It specifies that lenders must “consider the likely future interest rates over a minimum period of five years from the expected start of the loan…” They must be able to justify the basis they use for determining likely future interest rates and they must assume that interest rates will rise by a minimum of 1 per cent over the period. The FCA does not specify how often lenders must review their stress rates or which rate the stress test should be applied to. Also, lenders do not need to make their interest rate assumptions public. Clearly there is plenty of scope for variation in the way that lenders apply the test.

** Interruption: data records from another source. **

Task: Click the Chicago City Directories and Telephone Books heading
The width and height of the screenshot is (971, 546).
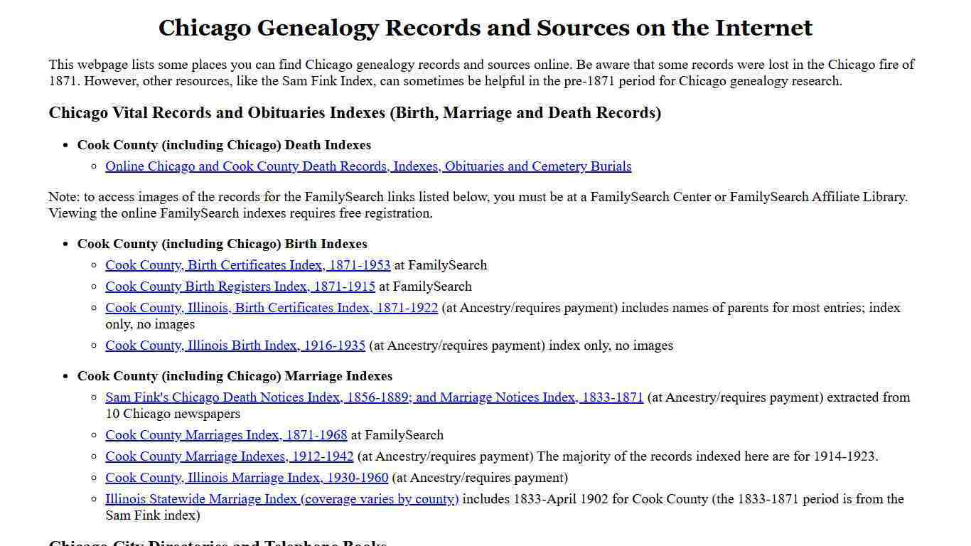Action: (x=218, y=542)
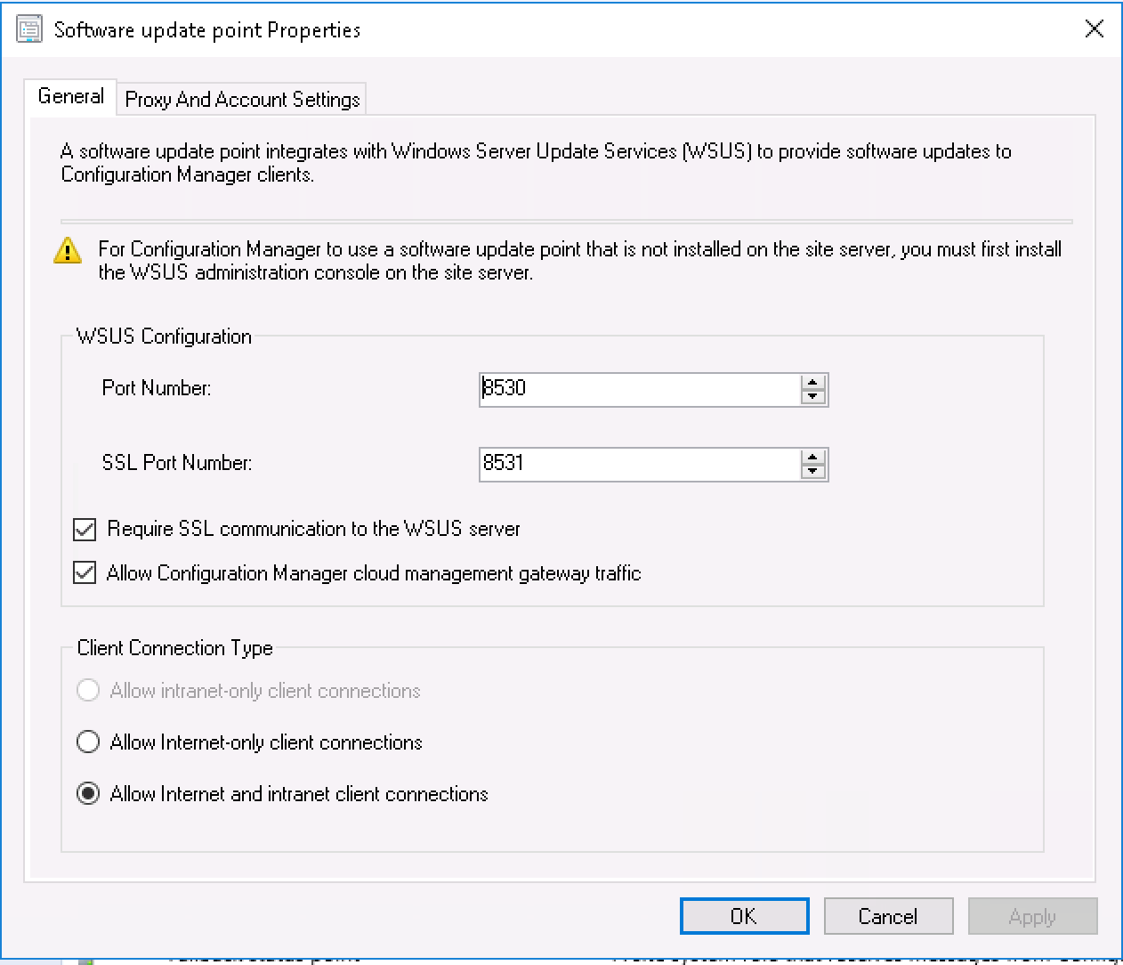1123x965 pixels.
Task: Click the Apply button
Action: 1032,916
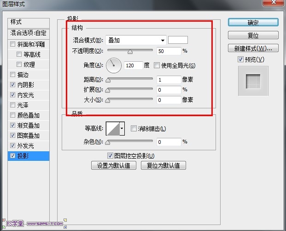
Task: Click the angle dial control
Action: (113, 65)
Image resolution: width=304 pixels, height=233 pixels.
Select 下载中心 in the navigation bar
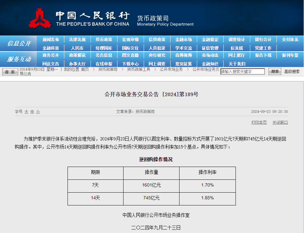tap(130, 64)
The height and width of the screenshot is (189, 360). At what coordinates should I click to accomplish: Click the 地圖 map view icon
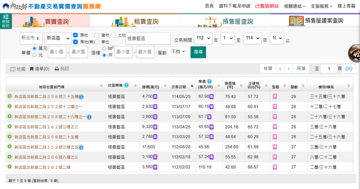coord(13,69)
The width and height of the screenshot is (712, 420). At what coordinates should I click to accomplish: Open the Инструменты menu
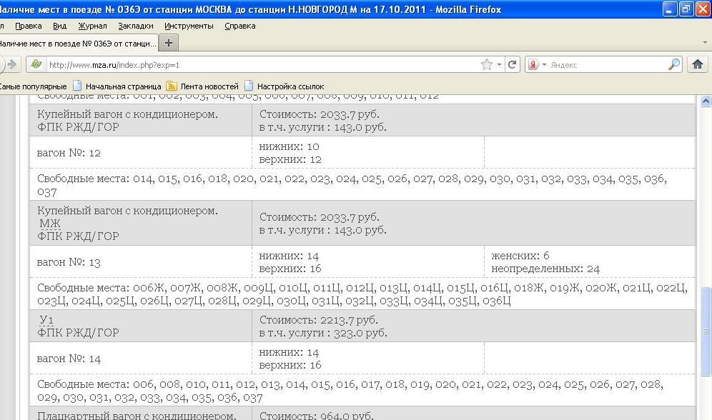point(189,26)
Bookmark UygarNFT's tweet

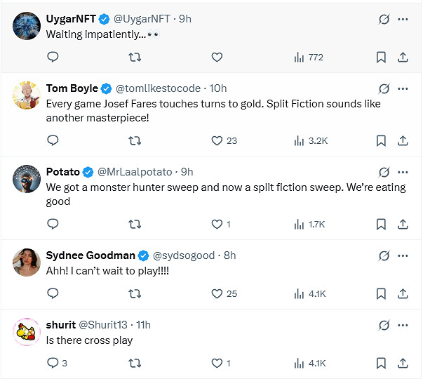click(x=381, y=57)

The FCA suggests the forward sterling rate published by the Bank of England as an example of market expectations, but lenders are not bound to use it. In its feedback and final rules on the MMR (PS12/16) it also notes that most lenders currently take account of interest rate rises when assessing affordability, so the decision to compel them to apply a stress test “will not have a significant impact on current market practice”.

While intermediaries’ uncertainty about how adoption of the MMR rules will pan out for their clients is probably understandable, lenders’ uncertainty about their adoption and concern about the stress tests in particular is more worrying. It seems to suggest at the very least that they don’t know what to expect as they take specific approaches to the tests.

Some lenders are taking no chances. One unnamed lender is reported to have said that it will apply the forward sterling rate on the basis it is the only example given by the FCA. It believes that if other lenders rely on other bases it could have a major impact on the market.

So will the stress test have a significant effect or not? Gone are the days of simple income multiples and most lenders will have already built their affordability criteria into their mortgage calculators and are in the process of incorporating the stress tests if they have not already done so.